李誡は字を明仲といい河南省鄭州の出身で官宦の家族に生まれた。宋元佑7年(1092年)から入将作監して主薄の担任になり、建築営繕の仕事に接触しはじめ、その後監丞、少監、大監と何回も昇進し、皇室の営繕事務の責任を全面的におうことになった。大観4年(1110年)に干鯱州で死んだ。前後18年の間にあわせて彼が王邸、宮殿、壁雍、府廨、太廟など異なる種類の建築の数多くの設計と施工に責任を負い、豊富な建築技術知識と経験を積んだ。

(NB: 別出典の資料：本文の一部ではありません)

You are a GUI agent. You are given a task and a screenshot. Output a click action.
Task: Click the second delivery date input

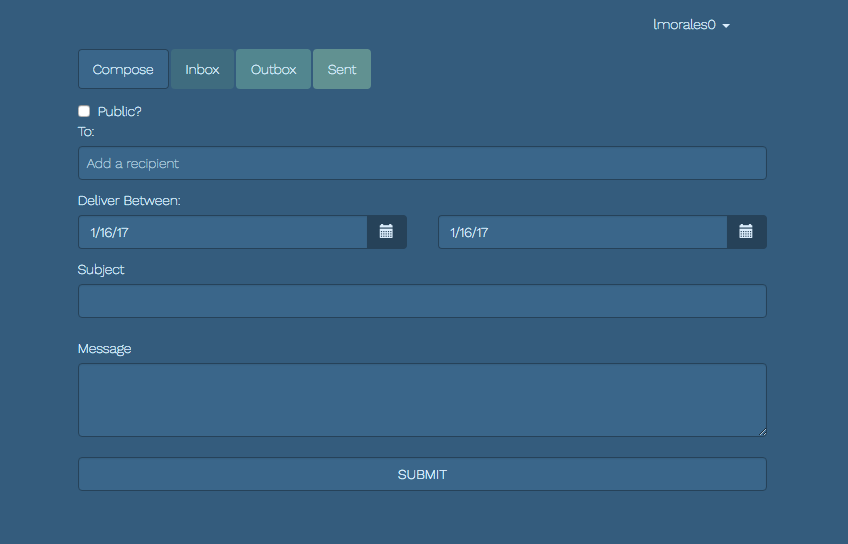[x=582, y=232]
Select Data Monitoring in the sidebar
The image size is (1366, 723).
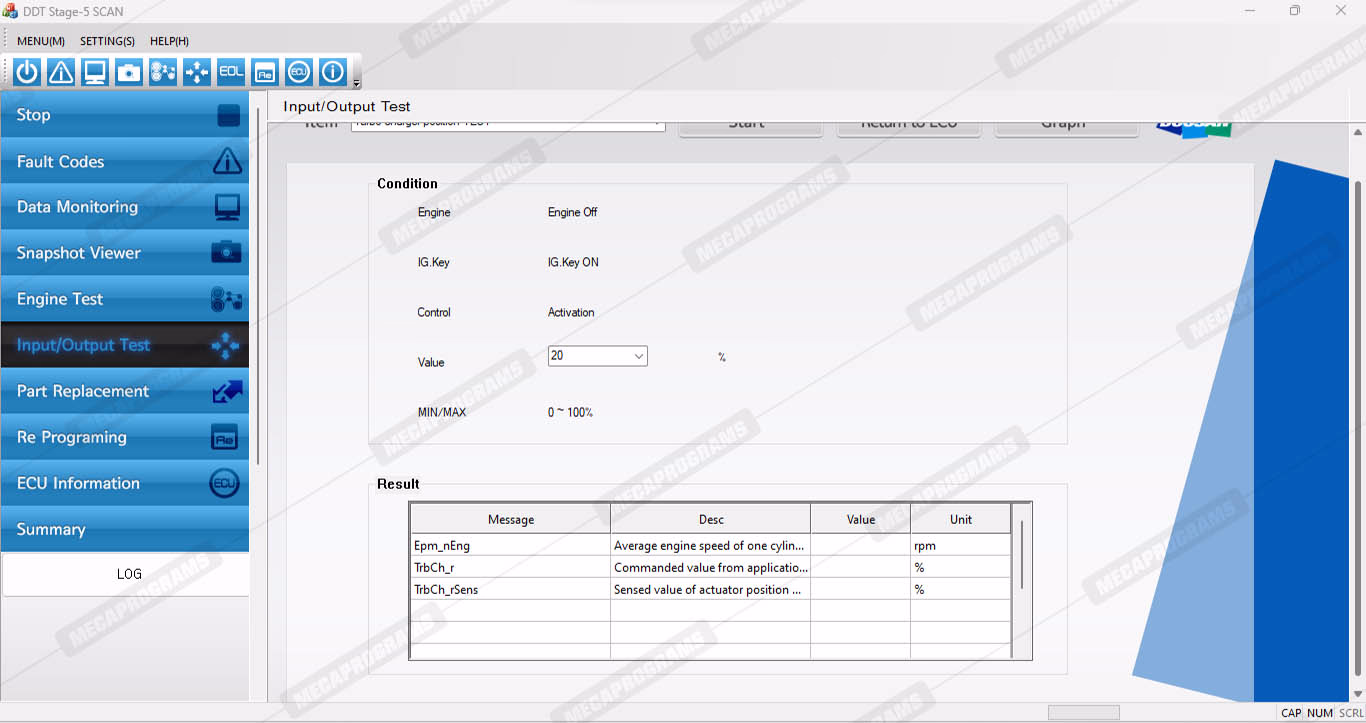click(125, 207)
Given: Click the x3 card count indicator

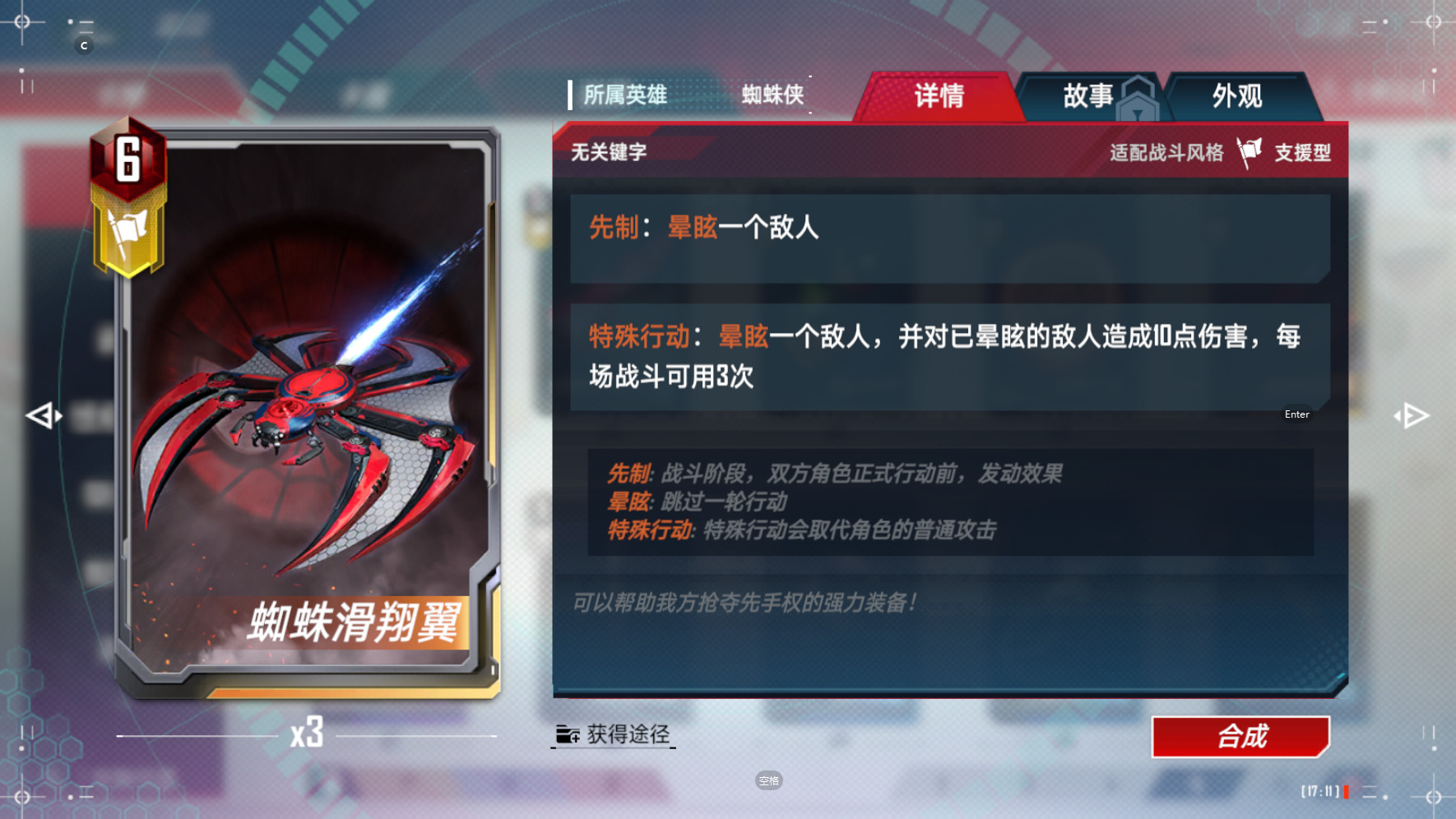Looking at the screenshot, I should pyautogui.click(x=307, y=733).
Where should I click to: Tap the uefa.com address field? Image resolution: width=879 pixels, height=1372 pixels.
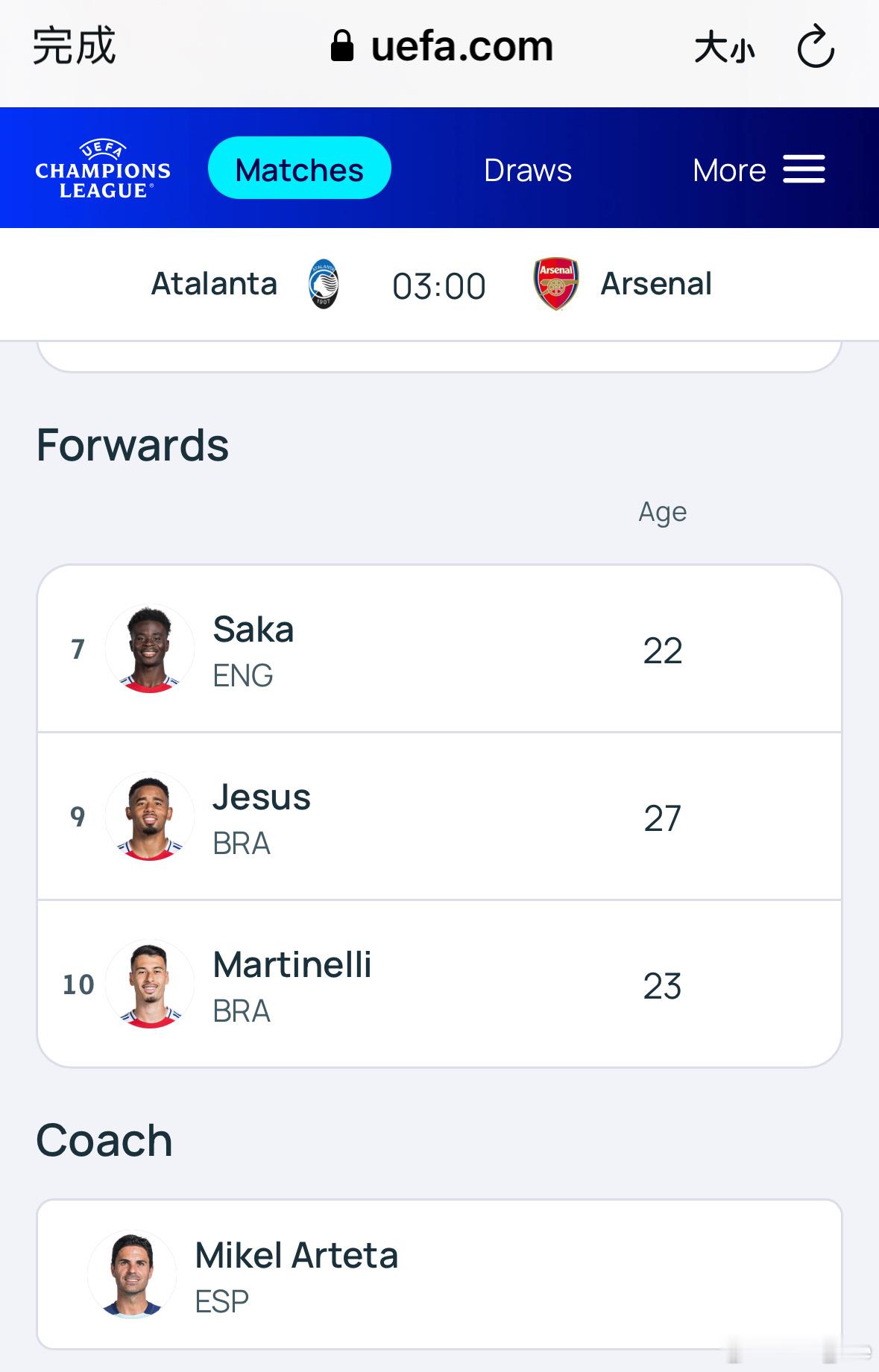click(x=442, y=46)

彼のいた時期は王安石が変法を実行している時期であり、王安石は「整軍強兵」と「理財節用」という変法精神の指導のもとで、行政管理を強化するため政府の各部門に一系列の「令式」と「法式」を作らせた。宋代の建築工事においても厳重な浪費とむさぼり現象が存在しており、変法理財の重要な方面にもなっているから、作監にも工事に関する《営造方式》となづけられた工料定額を編制させた。変法が失敗するにつれて、この方式が宋哲宗趙照親政まで実行されなかった。宋哲宗趙照親政になってから新党が起用されて、再び李誡が《営造方式》を編集しなおすようになった。李誡は旧法の方式の欠陥に補充修正して3年の努力を重ねて1100年に完成し、1103年印刷刊行によって、この著作が今まで伝わってきた次第である。

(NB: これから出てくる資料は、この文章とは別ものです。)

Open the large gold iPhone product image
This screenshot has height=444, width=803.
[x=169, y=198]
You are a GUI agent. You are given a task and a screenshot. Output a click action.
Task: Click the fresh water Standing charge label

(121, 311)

《造営方式》は全書36巻で、釈名、各作制度、功限、料例および図様の5つの部門に分かれ、また看詳(すなわち全体の規定とデータ)目録が1巻ずつある。各作制度の各巻の中で、業種によって壕塞、石作、大本作、小本作、彫作、旋作、鋸作、竹作、瓦作、泥作、彩画作、磚作、窰作などの13の作について述べられている。また、建築物の等級および大小により、各作における材料選定が決められ、構件比例と加工方法の確定および構件の間の相互関係の安排などの一系列制度がはっきりと合理的に規定されている。功限と料例部分は各業種の労働定額と用料定額をさし、ならびに工時材料に関する予算方法および材料の品質規準など述べられている。そこでこの本は施工管理の技術書であるにもかかわらず、書中に建築設計、構造、用料制作および施工の各方面にわたり全面的に宋代建築工事の技術と芸術のレベルを反映していることから、我々は宋代の建築工事のまとめにあたる科学的著作とみなしている。
宋代建築科学的成就
《営造法式》の中で記録されている3555条の建築規定と制度は労働匠の智恵を表しているばかりでなく、12世紀前後における我国建築科学面で上げられた成就も反映している。たとえば建築と構造設計の中で模数という概念が制定された。具体的にいうと、宋代において材分制とよばれたものである。《営造法式》巻4大の木作制度の第1条で「屋根を建てる制といえばみな材を祖とし、材は八等からなり、部屋の大小寸法をはかってそれを用いる」「それぞれその材の広さで15分に分かれ、10分をもって厚さとする。部屋または殿堂の高さ深さ、物の長短をはかって、曲直の姿勢、規矩縄墨の宜、...」設計の仕事をするに際して断面積が3:2の材料を標準用材として、材高を15分にして厚さを10分にする。部屋の規模、各部分の比例、各構件の長短、断面積の大小、外観形象など各種類の寸法はみな分の倍数で表示され、いわゆる分が基本模数である。また材をさらに8等分に分けて8等級の具体的断面寸法にわけ建築の等第によってそれぞれふさわしい材料を選定することになった。部屋を建てるに際して規模の大小がわかれば何等の用材を確定でき、そして建築平面と立面形式と各種類構造構件による分数を用いて、その詳細な具体的寸法を誘導し設計工料選定などが行われる。複雑な建築工事が短期間で完成できるのは、大量の設計専門家に乏しい古代中国においては、これが仕事の能率を上げる良い方法であるにちがいなく、今日においても模数制と標準化を広めることがなお設計と施工を早める有効な方法である。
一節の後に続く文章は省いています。